**AUFGABENZIEL:** Nimm das Interview zum Album „Auf Gedeih und Verderb“ nach Hardys letzter Antwort wieder auf und führe es fort.

**LESETEXT:**

HSF: Im Vergleich zu den vorherigen Alben wirkt “Auf Gedeih und Verderb” irgendwie mittelalterlastiger. Ist das Zufall oder eine bewusste Entscheidung?

Hardy: Ganz im Gegenteil. Die Wahrnehmung können wir nicht teilen. “Auf Gedeih und Verderb” trotzt vor Ideen aus den verschiedensten Metal-Genres. Es ist vermutlich daher die metallastigste Produktion, die wir je gemacht haben. Allerdings haben wir bei den zwölf Titeln der Scheibe durchaus auch viel Zeit in die Verspieltheit und Melodieführung investiert, wodurch die Hooklines gut nach vorne kommen. Dazu kommt noch, dass die Produktion sehr gut gemixt und gemastert wurde und trotz einer sehr “lauten” CD dadurch nahezu jedes Detail in der Aufnahme hörbar ist.

HSF: Nun möchte ich gerne mal ein bisschen inhaltlich auf die neuen Songs eingehen. Als erstes fällt da “Klang Von Leder” auf, das bewusst die Thematik “Gewalt gegen Kinder” aufgreift. Ein Tabuthema zur heutigen Zeit. Wie wichtig war es euch, sich dagegen auszusprechen?

Hardy
: Gewalt gegen Kinder darf kein Tabuthema sein! Die Augen davor zu verschließen bedeutet, die Situation zu billigen und damit den Tätern Recht zu geben. Dadurch, dass wir fast alle selber Kinder haben, sind wir sehr sensibel, was das Thema betrifft. Es ist unerträglich zu wissen, wie viele Kinder jeden Tag aufs Neue in der Hölle aufwachen und für den Rest ihres Lebens beeinträchtigt werden. Jedes hat das Recht auf schönes Leben, ganz egal wie schwierig die Umstände für uns Erwachsene auch sein mögen. Dafür ergreifen wir gerne jederzeit das Wort und hoffen, den ein oder anderen Hörer zu sensibilisieren.

**QUELLENMATERIAL:**
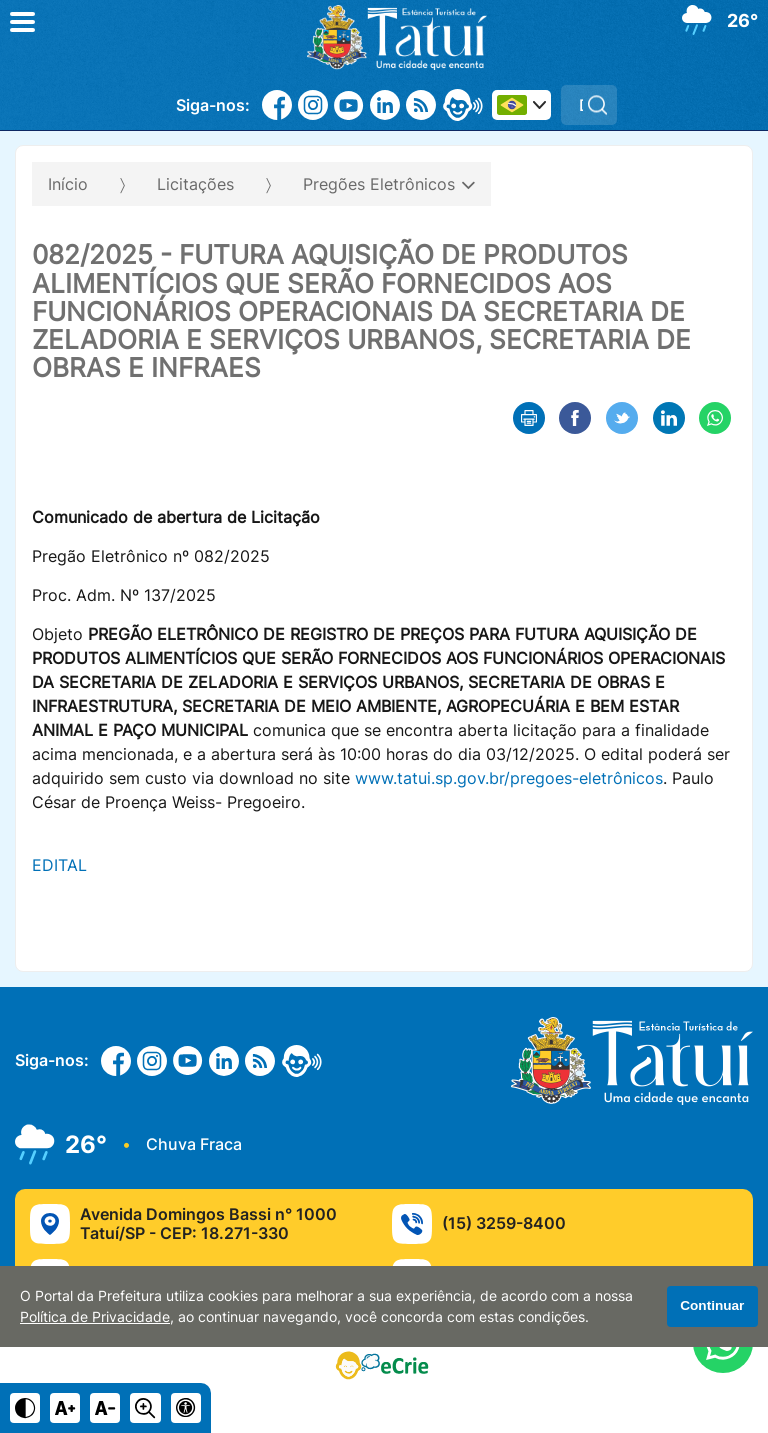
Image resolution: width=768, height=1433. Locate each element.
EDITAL (59, 865)
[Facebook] (277, 105)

**ERGEBNIS:**
HSF: Mit dem “König Der Idioten” habt ihr ein Lied erschaffen, das uns gerne dazu einlädt, den Mittelfinger gegenüber Blendern zu zeigen. Steckt da eine persönliche Intention hinter?

Hardy: Nein, nicht wirklich. Wobei natürlich jeder von uns und vermutlich auch du, die ein oder andere Person kennt, die meint, die Weisheit mit Löffeln gefressen zu haben. Das Lied ist allen gewidmet, die glauben, sie könnten uns oder auch dir ihre engstirnige Meinung ohne Konsequenz auferlegen.

HSF: Jeder kennt es ja, eine kleine Pechsträhne zu haben. Ich finde, “Glück In Sicht” ist einer der Songs, die dir auf die Schulter klopfen und sagen, es wird am Ende alles gut. Habt ihr euch auch immer wieder diesen Mut zusprechen müssen?

Hardy: Wer braucht denn nicht gelegentlich ein wenig Mut oder auch Trost. Das gilt doch für jeden von uns. Tatsächlich ist die Band aber von jeher schon unser persönlicher Kraftgeber. Dort hat es den Mut oder Trost deswegen nie gebraucht.

HSF: Einer meiner Lieblingssongs von “Auf Gedeih und Verderb” ist “Sturm Und Drang” . Wie ist die Idee dazu entstanden? Gerade auch im Hinblick auf die Epoche der Aufklärung?

Rene: Die Idee schlummerte schon eine Weile in mir, da man ja oft den Drang hat, etwas im Leben zu ändern, sich aber nie traut, einfach mal das Boot zu besteigen und trotz Wind und Wetter in eine neue Zukunft zu segeln. Wer möchte nicht oft mal ausbrechen aus dem hektischen und oft nervigen Alltag oder aus einer Beziehung die nichts mit dem zu tun hat, was man sich wünscht, oder einfach mal einen anderen Job machen möchte, aber  einfach nicht den Mut aufbringt, das Gewohnte zu verlassen.

HSF: Mit dem “Drachenritt” setzt ihr euch in gewisser Art und Weise mit Drogen auseinander. Wie kam diese Idee, das Thema mit einem Drachen zu vergleichen?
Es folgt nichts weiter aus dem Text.